[Stored data]

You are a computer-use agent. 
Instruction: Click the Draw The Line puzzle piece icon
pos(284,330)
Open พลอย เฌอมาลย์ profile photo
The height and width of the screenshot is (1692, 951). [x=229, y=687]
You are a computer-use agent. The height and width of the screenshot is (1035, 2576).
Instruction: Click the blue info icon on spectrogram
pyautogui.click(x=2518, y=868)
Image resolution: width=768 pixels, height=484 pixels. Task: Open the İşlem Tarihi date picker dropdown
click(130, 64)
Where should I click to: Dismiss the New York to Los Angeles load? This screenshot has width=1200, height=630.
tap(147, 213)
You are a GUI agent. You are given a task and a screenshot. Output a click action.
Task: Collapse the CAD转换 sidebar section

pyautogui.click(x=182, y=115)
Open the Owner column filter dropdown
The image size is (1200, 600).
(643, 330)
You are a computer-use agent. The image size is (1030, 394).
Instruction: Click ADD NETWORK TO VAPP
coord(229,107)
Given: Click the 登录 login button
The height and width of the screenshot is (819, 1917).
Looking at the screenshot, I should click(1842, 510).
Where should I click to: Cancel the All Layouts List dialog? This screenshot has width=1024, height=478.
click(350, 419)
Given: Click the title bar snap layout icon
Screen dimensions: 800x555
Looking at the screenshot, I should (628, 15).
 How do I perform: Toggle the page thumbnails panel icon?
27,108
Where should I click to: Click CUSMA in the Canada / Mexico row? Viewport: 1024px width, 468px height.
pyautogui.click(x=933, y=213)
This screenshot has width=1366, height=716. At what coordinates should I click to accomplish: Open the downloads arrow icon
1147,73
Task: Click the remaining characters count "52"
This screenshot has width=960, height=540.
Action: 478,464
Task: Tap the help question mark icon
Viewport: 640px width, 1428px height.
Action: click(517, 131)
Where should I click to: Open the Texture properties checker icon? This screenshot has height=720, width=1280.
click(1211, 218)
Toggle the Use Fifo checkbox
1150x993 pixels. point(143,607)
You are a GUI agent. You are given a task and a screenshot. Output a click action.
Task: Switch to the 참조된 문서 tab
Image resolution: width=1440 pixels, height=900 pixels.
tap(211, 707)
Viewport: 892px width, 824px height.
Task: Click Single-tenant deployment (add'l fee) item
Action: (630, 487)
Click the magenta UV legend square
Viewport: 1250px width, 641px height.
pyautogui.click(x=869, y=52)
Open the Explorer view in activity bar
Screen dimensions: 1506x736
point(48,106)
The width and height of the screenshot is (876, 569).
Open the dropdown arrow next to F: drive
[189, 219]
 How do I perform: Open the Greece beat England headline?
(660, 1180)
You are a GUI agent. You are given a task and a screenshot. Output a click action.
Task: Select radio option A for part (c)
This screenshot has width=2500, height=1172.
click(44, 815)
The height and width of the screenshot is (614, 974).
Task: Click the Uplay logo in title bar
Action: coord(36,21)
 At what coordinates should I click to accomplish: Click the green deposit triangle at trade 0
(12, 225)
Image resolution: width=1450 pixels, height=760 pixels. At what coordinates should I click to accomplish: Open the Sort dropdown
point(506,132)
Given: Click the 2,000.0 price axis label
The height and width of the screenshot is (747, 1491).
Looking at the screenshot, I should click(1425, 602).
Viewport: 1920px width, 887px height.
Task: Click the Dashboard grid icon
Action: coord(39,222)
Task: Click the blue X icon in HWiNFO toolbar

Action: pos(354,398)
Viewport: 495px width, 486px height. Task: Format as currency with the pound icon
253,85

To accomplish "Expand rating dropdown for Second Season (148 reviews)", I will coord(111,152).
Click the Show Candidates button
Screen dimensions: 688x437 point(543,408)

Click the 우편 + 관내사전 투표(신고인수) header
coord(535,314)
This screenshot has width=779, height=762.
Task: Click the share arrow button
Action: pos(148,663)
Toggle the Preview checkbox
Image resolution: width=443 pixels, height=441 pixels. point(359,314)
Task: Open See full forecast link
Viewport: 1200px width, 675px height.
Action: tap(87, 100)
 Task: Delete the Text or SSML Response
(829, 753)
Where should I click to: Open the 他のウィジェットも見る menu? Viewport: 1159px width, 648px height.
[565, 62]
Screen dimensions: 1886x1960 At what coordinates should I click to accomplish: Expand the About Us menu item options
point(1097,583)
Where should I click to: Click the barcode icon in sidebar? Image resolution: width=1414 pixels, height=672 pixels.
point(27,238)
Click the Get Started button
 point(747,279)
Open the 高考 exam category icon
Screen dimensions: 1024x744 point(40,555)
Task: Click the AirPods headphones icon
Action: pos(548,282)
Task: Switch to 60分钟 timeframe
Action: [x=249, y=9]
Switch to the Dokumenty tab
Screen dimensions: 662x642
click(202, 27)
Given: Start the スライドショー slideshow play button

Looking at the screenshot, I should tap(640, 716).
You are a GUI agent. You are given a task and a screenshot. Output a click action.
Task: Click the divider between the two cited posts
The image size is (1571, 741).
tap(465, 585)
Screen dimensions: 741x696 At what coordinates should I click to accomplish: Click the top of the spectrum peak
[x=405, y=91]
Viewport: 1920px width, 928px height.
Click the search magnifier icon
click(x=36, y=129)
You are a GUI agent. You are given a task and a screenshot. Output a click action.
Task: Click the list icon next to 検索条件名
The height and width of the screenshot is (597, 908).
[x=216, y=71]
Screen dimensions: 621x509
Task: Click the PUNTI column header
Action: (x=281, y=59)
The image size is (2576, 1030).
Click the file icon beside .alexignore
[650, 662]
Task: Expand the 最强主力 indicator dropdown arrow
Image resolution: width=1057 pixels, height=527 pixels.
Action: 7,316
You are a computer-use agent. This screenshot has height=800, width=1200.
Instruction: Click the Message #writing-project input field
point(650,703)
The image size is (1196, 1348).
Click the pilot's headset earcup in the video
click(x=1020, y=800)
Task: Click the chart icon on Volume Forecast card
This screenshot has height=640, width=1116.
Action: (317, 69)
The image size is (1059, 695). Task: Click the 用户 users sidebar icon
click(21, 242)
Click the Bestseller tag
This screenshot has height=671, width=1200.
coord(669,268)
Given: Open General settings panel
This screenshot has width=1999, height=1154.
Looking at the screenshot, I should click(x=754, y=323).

▶ Task goal: Among the records above, a stretch begins at the line containing "Task: Delete the Text or SSML Response" and ends at the line containing "Task: Click the chart". Restate that stretch word for word, and nothing else.

▶ Output:
 Task: Delete the Text or SSML Response
(829, 753)
Where should I click to: Open the 他のウィジェットも見る menu? Viewport: 1159px width, 648px height.
[565, 62]
Screen dimensions: 1886x1960 At what coordinates should I click to accomplish: Expand the About Us menu item options
point(1097,583)
Where should I click to: Click the barcode icon in sidebar? Image resolution: width=1414 pixels, height=672 pixels.
point(27,238)
Click the Get Started button
 point(747,279)
Open the 高考 exam category icon
Screen dimensions: 1024x744 point(40,555)
Task: Click the AirPods headphones icon
Action: pos(548,282)
Task: Switch to 60分钟 timeframe
Action: [x=249, y=9]
Switch to the Dokumenty tab
Screen dimensions: 662x642
click(202, 27)
Given: Start the スライドショー slideshow play button

Looking at the screenshot, I should tap(640, 716).
You are a GUI agent. You are given a task and a screenshot. Output a click action.
Task: Click the divider between the two cited posts
The image size is (1571, 741).
tap(465, 585)
Screen dimensions: 741x696 At what coordinates should I click to accomplish: Click the top of the spectrum peak
[x=405, y=91]
Viewport: 1920px width, 928px height.
Click the search magnifier icon
click(x=36, y=129)
You are a GUI agent. You are given a task and a screenshot. Output a click action.
Task: Click the list icon next to 検索条件名
The height and width of the screenshot is (597, 908).
[x=216, y=71]
Screen dimensions: 621x509
Task: Click the PUNTI column header
Action: (x=281, y=59)
The image size is (2576, 1030).
Click the file icon beside .alexignore
[650, 662]
Task: Expand the 最强主力 indicator dropdown arrow
Image resolution: width=1057 pixels, height=527 pixels.
Action: 7,316
You are a computer-use agent. This screenshot has height=800, width=1200.
Instruction: Click the Message #writing-project input field
point(650,703)
The image size is (1196, 1348).
Click the pilot's headset earcup in the video
click(x=1020, y=800)
Task: Click the chart icon on Volume Forecast card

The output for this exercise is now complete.